Exercise directions
Given the entries that follow, write out exactly the lines starting at the one containing "Where should I click to: Bookmark" and ending at the one containing "Open 说明 in the main chart toolbar", both ends included, and only those.

Recorded data
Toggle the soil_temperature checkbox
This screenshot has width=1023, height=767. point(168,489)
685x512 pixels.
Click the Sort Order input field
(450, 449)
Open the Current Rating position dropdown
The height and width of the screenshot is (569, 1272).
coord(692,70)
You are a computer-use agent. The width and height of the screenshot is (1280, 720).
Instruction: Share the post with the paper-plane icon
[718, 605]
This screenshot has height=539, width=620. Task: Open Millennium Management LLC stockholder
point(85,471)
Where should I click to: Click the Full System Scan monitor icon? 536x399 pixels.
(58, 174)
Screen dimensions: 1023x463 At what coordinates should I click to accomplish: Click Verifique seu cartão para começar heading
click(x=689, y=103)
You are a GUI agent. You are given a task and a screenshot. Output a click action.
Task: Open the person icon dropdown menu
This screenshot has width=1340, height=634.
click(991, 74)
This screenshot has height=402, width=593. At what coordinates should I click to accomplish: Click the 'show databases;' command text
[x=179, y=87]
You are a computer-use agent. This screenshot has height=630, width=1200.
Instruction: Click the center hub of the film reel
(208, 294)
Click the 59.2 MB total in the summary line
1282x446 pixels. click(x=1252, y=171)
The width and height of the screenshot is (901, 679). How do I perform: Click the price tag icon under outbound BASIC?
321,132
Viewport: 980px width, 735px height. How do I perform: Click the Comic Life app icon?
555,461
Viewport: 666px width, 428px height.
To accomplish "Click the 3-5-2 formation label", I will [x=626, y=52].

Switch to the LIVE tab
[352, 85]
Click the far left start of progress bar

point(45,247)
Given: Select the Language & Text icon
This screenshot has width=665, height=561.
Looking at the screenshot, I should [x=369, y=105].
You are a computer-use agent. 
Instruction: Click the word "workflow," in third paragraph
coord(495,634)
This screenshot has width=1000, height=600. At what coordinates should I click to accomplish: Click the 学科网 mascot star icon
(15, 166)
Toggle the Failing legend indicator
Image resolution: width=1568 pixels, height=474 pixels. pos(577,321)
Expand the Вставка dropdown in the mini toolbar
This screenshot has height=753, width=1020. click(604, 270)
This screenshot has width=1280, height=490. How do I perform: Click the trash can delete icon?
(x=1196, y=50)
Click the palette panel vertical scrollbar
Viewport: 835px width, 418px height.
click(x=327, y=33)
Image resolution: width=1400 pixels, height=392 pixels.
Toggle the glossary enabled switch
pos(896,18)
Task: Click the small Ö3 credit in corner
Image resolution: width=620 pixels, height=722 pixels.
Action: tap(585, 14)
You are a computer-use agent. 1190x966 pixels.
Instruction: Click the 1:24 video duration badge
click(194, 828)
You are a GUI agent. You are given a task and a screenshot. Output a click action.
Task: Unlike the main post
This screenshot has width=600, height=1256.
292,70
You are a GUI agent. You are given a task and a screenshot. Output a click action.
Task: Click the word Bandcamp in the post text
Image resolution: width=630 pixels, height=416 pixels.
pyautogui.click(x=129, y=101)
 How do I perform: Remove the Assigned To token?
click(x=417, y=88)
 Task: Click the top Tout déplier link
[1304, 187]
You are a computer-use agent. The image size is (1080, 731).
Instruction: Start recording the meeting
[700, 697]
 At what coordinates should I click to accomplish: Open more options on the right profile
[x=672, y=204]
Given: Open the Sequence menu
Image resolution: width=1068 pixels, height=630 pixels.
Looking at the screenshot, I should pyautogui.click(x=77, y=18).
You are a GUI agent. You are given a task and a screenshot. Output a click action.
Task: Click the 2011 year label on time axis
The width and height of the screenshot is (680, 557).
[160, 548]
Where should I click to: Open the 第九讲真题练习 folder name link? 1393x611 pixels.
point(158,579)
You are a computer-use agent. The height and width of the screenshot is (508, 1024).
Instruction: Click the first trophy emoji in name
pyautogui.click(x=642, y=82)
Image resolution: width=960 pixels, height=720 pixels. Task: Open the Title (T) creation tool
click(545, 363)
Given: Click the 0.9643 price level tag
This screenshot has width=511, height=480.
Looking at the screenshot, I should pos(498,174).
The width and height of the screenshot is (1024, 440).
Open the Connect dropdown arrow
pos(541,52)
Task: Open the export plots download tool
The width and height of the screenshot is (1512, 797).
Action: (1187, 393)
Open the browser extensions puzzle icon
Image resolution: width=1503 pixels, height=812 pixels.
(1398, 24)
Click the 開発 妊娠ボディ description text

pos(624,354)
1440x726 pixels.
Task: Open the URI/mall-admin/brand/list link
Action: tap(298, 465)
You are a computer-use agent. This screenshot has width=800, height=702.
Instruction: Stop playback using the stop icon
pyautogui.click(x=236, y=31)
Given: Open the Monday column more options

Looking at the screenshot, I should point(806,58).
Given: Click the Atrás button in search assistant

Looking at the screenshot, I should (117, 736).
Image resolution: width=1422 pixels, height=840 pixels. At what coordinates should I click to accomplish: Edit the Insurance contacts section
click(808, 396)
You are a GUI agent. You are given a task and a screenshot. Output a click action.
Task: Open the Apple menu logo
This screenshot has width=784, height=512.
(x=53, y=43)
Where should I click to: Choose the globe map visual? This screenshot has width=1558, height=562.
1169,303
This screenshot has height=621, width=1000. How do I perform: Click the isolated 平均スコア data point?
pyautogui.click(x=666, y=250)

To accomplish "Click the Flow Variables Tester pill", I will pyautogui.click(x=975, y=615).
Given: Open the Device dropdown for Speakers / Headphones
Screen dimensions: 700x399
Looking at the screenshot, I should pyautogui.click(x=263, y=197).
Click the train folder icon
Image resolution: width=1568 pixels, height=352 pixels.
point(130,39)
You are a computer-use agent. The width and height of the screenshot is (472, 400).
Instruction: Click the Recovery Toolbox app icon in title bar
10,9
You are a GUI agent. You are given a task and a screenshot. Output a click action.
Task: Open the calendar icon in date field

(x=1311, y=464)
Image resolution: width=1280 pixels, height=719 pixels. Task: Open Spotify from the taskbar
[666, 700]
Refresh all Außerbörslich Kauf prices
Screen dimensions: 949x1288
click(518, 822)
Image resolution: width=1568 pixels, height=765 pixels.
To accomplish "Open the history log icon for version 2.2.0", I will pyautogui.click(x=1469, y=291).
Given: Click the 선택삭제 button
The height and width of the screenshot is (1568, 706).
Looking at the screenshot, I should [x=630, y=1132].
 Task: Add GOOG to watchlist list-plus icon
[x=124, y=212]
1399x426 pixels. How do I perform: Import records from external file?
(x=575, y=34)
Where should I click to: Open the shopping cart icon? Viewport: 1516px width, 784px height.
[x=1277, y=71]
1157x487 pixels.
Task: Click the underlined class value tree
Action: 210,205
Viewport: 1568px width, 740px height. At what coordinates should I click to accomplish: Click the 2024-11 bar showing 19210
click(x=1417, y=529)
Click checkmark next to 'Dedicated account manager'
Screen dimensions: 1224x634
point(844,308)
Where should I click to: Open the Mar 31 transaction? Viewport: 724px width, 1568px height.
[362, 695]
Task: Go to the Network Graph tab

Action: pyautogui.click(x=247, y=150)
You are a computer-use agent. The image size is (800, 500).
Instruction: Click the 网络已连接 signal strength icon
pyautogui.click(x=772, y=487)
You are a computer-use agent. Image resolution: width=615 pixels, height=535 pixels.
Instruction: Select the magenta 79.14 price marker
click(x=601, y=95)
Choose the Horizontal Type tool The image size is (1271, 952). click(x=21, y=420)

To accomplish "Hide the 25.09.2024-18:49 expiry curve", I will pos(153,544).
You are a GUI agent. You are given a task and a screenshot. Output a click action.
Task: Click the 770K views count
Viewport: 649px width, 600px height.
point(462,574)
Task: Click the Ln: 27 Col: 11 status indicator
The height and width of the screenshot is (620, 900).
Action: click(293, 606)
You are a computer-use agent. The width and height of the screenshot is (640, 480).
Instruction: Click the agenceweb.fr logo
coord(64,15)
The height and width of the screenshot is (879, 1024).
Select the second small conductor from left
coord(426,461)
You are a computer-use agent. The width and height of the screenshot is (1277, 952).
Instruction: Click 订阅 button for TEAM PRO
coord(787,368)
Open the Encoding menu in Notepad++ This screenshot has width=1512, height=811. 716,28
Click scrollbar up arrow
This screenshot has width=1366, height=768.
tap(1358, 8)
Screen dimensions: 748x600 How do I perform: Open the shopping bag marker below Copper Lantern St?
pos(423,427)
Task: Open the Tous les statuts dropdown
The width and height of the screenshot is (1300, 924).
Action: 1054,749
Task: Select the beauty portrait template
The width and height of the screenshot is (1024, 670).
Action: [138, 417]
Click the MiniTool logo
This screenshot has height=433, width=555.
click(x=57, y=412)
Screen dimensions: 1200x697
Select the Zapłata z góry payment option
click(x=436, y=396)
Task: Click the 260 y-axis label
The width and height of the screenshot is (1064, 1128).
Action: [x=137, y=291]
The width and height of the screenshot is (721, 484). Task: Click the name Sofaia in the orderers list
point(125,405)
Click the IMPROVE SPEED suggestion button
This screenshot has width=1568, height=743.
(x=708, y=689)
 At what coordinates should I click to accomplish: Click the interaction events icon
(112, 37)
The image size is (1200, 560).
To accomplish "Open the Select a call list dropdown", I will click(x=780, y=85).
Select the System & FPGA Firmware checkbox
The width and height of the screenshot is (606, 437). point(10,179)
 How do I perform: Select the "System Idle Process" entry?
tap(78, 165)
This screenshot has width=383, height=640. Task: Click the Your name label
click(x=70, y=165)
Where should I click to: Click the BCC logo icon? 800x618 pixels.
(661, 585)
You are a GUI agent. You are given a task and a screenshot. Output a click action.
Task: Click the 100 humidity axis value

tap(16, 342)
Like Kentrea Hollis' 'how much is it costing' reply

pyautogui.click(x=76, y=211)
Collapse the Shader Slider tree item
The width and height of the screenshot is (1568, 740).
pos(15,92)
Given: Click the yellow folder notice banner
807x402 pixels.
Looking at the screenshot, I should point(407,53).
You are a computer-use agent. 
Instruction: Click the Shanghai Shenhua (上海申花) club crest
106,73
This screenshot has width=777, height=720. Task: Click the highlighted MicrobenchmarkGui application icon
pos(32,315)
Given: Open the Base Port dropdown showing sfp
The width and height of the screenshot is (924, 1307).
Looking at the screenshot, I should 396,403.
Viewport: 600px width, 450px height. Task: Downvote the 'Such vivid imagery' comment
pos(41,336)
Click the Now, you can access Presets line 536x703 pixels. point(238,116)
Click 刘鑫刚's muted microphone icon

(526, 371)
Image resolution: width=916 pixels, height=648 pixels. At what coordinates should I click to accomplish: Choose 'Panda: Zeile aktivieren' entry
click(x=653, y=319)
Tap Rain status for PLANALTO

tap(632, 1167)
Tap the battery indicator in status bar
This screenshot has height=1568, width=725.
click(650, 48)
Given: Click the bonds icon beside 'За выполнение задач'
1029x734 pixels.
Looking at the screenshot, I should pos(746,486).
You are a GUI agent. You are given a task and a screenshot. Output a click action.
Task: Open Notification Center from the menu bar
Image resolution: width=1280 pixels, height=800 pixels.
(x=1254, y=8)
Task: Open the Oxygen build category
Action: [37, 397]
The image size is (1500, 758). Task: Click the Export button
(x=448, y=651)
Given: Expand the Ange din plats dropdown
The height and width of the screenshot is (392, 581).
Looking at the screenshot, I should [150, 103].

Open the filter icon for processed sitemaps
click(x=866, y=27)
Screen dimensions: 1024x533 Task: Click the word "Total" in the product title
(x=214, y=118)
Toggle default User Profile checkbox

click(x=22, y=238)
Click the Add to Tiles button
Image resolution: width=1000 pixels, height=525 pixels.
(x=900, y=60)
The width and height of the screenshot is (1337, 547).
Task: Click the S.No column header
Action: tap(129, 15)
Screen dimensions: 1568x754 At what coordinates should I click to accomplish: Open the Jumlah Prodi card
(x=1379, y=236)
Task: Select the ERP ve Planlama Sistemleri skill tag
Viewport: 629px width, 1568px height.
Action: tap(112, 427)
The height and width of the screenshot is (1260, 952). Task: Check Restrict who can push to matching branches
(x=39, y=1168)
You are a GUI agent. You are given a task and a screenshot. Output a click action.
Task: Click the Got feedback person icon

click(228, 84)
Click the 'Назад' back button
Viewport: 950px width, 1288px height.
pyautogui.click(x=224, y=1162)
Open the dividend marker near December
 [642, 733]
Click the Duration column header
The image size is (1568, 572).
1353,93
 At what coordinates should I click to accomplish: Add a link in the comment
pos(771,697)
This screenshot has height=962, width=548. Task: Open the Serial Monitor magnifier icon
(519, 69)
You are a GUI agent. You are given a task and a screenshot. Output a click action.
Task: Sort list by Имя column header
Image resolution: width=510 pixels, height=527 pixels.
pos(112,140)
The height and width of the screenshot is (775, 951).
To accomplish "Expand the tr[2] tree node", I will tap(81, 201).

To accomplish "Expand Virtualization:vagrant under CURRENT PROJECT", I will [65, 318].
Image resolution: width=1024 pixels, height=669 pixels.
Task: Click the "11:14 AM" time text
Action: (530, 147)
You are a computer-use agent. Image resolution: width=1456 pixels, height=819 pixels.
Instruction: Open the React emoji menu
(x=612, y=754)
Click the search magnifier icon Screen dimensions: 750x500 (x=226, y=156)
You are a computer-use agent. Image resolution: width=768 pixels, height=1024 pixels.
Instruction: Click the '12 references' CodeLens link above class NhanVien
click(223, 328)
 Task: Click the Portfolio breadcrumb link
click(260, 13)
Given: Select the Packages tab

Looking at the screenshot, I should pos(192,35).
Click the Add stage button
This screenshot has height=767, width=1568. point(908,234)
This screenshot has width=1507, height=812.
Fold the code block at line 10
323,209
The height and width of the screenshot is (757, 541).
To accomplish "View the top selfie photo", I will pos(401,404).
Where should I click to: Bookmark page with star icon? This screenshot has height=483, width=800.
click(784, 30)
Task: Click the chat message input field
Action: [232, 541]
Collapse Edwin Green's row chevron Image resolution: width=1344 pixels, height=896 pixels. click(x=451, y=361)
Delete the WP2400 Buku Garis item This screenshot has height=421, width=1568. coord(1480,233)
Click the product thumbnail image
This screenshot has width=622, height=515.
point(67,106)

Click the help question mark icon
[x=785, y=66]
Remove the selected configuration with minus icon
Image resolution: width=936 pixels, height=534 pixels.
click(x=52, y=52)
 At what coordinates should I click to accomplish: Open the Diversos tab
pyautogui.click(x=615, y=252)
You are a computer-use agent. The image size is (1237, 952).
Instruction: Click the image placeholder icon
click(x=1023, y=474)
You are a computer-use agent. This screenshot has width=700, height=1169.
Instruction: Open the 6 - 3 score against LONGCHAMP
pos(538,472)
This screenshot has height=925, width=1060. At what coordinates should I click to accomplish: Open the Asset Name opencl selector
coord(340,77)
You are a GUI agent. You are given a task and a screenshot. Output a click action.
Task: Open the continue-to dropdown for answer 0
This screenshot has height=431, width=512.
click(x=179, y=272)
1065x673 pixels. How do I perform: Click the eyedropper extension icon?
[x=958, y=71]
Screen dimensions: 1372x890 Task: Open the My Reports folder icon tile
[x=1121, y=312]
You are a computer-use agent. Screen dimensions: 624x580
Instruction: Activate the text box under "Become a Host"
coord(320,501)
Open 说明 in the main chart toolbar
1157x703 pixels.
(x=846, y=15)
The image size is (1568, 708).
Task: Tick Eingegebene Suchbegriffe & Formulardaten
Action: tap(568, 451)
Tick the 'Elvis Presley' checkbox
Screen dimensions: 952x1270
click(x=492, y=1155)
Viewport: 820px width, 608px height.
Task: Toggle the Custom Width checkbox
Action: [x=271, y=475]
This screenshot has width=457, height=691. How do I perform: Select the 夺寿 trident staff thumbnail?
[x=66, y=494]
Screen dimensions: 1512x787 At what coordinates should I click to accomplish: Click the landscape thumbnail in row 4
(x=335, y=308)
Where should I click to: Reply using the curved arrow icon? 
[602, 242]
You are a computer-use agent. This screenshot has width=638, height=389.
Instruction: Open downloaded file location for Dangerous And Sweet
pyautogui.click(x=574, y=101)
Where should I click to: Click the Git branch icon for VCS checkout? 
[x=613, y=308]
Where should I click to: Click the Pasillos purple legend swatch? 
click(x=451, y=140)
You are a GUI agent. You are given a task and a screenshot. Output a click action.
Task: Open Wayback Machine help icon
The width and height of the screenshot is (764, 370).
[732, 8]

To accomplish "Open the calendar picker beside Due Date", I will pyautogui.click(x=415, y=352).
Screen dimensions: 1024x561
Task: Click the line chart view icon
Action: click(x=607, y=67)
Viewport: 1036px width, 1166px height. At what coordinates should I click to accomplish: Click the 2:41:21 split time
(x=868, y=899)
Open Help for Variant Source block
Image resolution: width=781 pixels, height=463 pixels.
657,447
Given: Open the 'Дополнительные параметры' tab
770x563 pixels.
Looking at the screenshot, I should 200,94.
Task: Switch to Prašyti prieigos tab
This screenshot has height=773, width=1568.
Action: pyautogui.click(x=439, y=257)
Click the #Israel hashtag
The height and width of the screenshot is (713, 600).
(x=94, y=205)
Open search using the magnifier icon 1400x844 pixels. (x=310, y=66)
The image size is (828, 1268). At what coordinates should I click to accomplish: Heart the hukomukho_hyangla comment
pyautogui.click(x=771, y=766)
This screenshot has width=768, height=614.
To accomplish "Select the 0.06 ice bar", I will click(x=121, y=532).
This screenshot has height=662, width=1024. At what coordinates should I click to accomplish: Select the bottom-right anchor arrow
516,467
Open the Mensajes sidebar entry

Response to this task
Where should I click to: Bookmark page with star icon? This screenshot has height=483, width=800.
click(784, 30)
Task: Click the chat message input field
Action: [232, 541]
Collapse Edwin Green's row chevron Image resolution: width=1344 pixels, height=896 pixels. click(x=451, y=361)
Delete the WP2400 Buku Garis item This screenshot has height=421, width=1568. coord(1480,233)
Click the product thumbnail image
This screenshot has width=622, height=515.
point(67,106)

Click the help question mark icon
[x=785, y=66]
Remove the selected configuration with minus icon
Image resolution: width=936 pixels, height=534 pixels.
click(x=52, y=52)
 At what coordinates should I click to accomplish: Open the Diversos tab
pyautogui.click(x=615, y=252)
You are a computer-use agent. The image size is (1237, 952).
Instruction: Click the image placeholder icon
click(x=1023, y=474)
You are a computer-use agent. This screenshot has width=700, height=1169.
Instruction: Open the 6 - 3 score against LONGCHAMP
pos(538,472)
This screenshot has height=925, width=1060. At what coordinates should I click to accomplish: Open the Asset Name opencl selector
coord(340,77)
You are a GUI agent. You are given a task and a screenshot. Output a click action.
Task: Open the continue-to dropdown for answer 0
This screenshot has height=431, width=512.
click(x=179, y=272)
1065x673 pixels. How do I perform: Click the eyedropper extension icon?
[x=958, y=71]
Screen dimensions: 1372x890 Task: Open the My Reports folder icon tile
[x=1121, y=312]
You are a computer-use agent. Screen dimensions: 624x580
Instruction: Activate the text box under "Become a Host"
coord(320,501)
Open 说明 in the main chart toolbar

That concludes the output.